As soon as the Environmental Protection Agency issued a new proposal Monday calling for a 30 percent reduction in power plant carbon emissions by 2030, GOP lawmakers unleashed an arsenal of anti-regulation talking points -- most of which turned out to be completely false.
A chorus of claims on potential job losses and skyrocketing electric bills earned Republicans “four Pinocchios” from The Washington Post Fact Checker on Tuesday for citing an outdated May 28 study by the U.S. Chamber of Commerce.
In an Energy and Commerce Committee statement Monday, Rep. Ed Whitfield (R-Ky.) claimed that the new regulation “would cost the economy 224,000 jobs and $289 billion in higher electricity costs through 2030.”
Sen. David Vitter (R-La.), ranking member on the Environment and Public Works Committee, echoed the sentiment Monday, adding that “a rule such as the one released today would decrease a family’s disposable income by $3,400 per year and increase their electricity bills by $200.”
House Speaker John Boehner (R-Ohio) also cited debunked figures from the Chamber report on potential job losses Monday, accusing the president of promoting a plan that “would indeed cause a surge in electricity bills -- costs stand to go up $17 billion every year.”
Based on the same shaky data from the Chamber of Commerce, the National Republican Senatorial Committee also launched a robocall campaign Tuesday that attacked vulnerable Democratic incumbents for their support of the EPA’s proposed carbon limits.
The Washington Post’s Glenn Kessler reports:
Note that the EPA rule said that the agency would seek a reduction of 30 percent. But on page 15 of the Chamber report, the Chamber says it assumed the rule would impose a 42 percent reduction: “The 42% emissions reduction figure was chosen because, to date, it remains the only publicly announced Administration GHG [Greenhouse Gas protocol] reduction goal for 2030. The Administration has not said whether or how this goal might be modified."

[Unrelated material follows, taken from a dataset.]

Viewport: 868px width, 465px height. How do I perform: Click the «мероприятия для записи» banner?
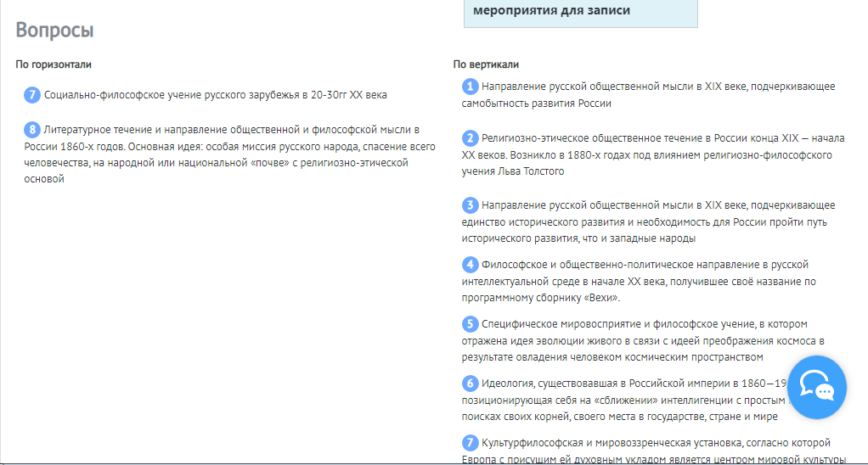(580, 12)
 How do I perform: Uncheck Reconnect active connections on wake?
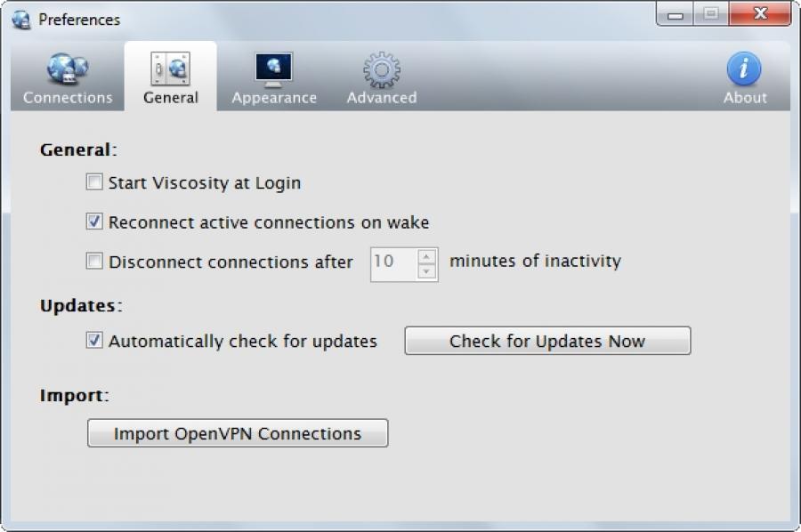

“It’s a big difference,” Matt Letourneau, senior director for communications and media at the U.S. Chamber’s Institute for 21st Century Energy, which produced the study, admitted to the Post on Tuesday. “We are going to have to see where the numbers fall.”
The Chamber report's use of the 42 percent figure further resulted in "false notes" and unwarranted assumptions on the EPA requiring new natural gas facilities to have carbon capture technology. According to the proposal itself:
The EPA did not identify full or partial CCS as the BSER [best system of emission reduction] for new natural gas-fired stationary combustion turbines, noting technical challenges to implementation of CCS at NGCC [natural gas combined cycle] units as compared to implementation at new solid fossil fuel-fired sources. The EPA also noted that, because virtually all new fossil fuel-fired power projects are projected to use NGCC technology, requiring full or partial CCS would have a greater impact on the price of electricity than requiring CCS at the few projected coal plants, and the larger number of NGCC projects would make a CCS requirement difficult to implement in the short term.
Consequently, based on the unsubstantiated assumption that there would be a need for more expensive carbon capture plants, the Chamber further presumed that $339 billion of the $478 billion in estimated compliance costs would stem from building new power plants.
“Given the significant difference between the emission targets in the proposed rule and the assumptions in the Chamber report, Republicans should have avoided using the Chamber’s numbers in the first place,” the Post concluded, criticizing GOP lawmakers for ignoring more updated reports on the issue. “We understand that they believe the negative impact will outweigh any positive impact but even by the Chamber’s admission, these numbers do not apply at all to the EPA rule as written.”